The club recalled switch-hitting catcher Carlos Santana from Triple-A Columbus on Friday and started him in the opener of a three-game series against the Washington Nationals, who will give Strasburg his first major league road start in the finale on Sunday.
"He's as ready as any guy we've brought up as a hitter," Indians general manager Mark Shapiro said of Santana, who hit .316 with 13 homers and 51 RBIs in 57 games for the Clippers.
Santana batted third on Friday and went hitless in three at-bats with a run and walk in Cleveland's 7-2 win.
Indians manager Manny Acta said the 24-year-old probably will be in the No. 3 hole against Strasburg, who struck out 14 in his dazzling debut against Pittsburgh.
"The kid is here to play," Acta said. "He probably doesn't hit No. 3 if (injured top two hitters) Asdrubal Cabrera and Grady Sizemore were here, maybe fifth or sixth, but he's a very good hitter and here to catch every day."
Santana, with assistant bullpen coach Ruben Niebla serving as interpreter, said he was pleasantly surprised to get called up.
"I'm very happy," Santana said. "The first person I called when I heard the news was my mom. I think every boy, when he starts to play the game, dreams of playing in the major leagues. I'm excited that it happened to me."
Santana, regarded as one of the best prospects in the majors and perhaps the best hitter in Cleveland's entire organization, was kept in the minor leagues this season to work on his receiving skills and overall defense.
"We had challenged Carlos," Shapiro said. "It's clear that his bat had dictated a call-up a while ago. But in the last two or three weeks he has made significant strides in his defensive aspects — his game calling, leading the staff and his throwing."
In Cleveland, Santana will work with coach Sandy Alomar Jr., one of the greatest catchers in team history.
"That's huge for him to develop under Sandy," Acta said. "We're putting something together here and he's a big part of it. Carlos is part of the next wave."

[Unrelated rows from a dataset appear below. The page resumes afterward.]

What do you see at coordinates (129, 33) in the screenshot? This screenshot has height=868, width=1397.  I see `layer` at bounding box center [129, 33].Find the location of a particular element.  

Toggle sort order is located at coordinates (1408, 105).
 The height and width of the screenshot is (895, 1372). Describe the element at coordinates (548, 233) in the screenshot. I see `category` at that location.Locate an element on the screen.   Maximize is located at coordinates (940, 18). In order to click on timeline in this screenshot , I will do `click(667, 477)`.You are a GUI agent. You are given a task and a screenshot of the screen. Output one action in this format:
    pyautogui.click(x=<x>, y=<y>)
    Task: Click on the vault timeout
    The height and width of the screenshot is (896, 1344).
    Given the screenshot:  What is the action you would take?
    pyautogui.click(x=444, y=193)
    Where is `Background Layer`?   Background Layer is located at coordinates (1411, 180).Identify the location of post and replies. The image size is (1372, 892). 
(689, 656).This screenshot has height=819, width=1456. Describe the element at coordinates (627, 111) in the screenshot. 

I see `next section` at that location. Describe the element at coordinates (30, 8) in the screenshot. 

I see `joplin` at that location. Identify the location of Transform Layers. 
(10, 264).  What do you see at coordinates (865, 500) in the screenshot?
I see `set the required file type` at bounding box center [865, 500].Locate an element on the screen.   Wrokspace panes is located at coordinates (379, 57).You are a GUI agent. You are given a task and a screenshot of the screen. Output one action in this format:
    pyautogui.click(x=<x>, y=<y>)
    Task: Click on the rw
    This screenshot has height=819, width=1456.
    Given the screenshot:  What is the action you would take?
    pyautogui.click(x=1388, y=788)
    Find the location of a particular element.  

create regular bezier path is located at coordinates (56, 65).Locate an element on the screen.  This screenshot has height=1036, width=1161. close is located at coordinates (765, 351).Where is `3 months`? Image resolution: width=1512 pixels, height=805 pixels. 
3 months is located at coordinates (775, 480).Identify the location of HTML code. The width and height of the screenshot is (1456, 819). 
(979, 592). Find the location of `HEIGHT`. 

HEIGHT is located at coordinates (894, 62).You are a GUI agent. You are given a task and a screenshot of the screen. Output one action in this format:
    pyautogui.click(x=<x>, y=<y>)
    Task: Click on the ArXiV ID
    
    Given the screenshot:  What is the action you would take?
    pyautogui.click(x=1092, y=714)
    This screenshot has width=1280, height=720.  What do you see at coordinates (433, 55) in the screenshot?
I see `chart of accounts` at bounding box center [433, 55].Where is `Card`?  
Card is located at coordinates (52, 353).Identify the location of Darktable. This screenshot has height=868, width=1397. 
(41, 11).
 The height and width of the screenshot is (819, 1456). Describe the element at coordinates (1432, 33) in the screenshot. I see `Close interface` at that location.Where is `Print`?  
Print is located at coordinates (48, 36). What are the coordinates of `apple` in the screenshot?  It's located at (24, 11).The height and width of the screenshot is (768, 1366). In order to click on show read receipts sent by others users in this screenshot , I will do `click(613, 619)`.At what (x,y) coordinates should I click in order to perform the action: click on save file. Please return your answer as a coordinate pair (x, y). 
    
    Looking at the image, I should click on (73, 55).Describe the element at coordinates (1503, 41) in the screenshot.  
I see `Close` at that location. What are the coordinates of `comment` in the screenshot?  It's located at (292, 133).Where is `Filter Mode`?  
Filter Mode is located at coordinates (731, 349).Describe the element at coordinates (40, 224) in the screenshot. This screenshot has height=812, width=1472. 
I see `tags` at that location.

To make room for Santana, the club optioned catcher Lou Marson to Triple-A Columbus. Marson, acquired last season in the Cliff Lee trade to Philadelphia, was batting just .191 in 45 games. Marson was leading AL catchers in throwing out baserunners.
"We put a plan in place that accomplished two things," Acta said. "It gave Lou a chance to play up here and improve and gave Santana time to develop his defense.
"Lou struggled at times on offense, but never let it affect his defense. Now he can go down and get his offense to catch up."
Santana was acquired from the Los Angeles Dodgers in 2008 in the deal for third baseman Casey Blake. Last year, Santana was the Indians' top minor league player after he earned the Double-A Eastern League's MVP, leading the Aeros to the championship by batting .290 with 23 homers and 97 RBIs.
"He's a guy we targeted," Shapiro said. "Any time you bring a prospect up, it is a lift for the organization. This is a good day, a fun day."
The Indians have high hopes for Santana and are doing all they can to keep it in perspective.
"He's still a prospect," Shapiro said, "and there will be some growing pains. But he's a guy who will be fun to watch and has the upside to be a star."
Shapiro anticipates watching a Santana vs. Strasburg matchup on Sunday.
"As a baseball fan, I appreciate talent," he said. "I wish (Strasburg) wasn't going against us, but it will be fun to watch him pitch."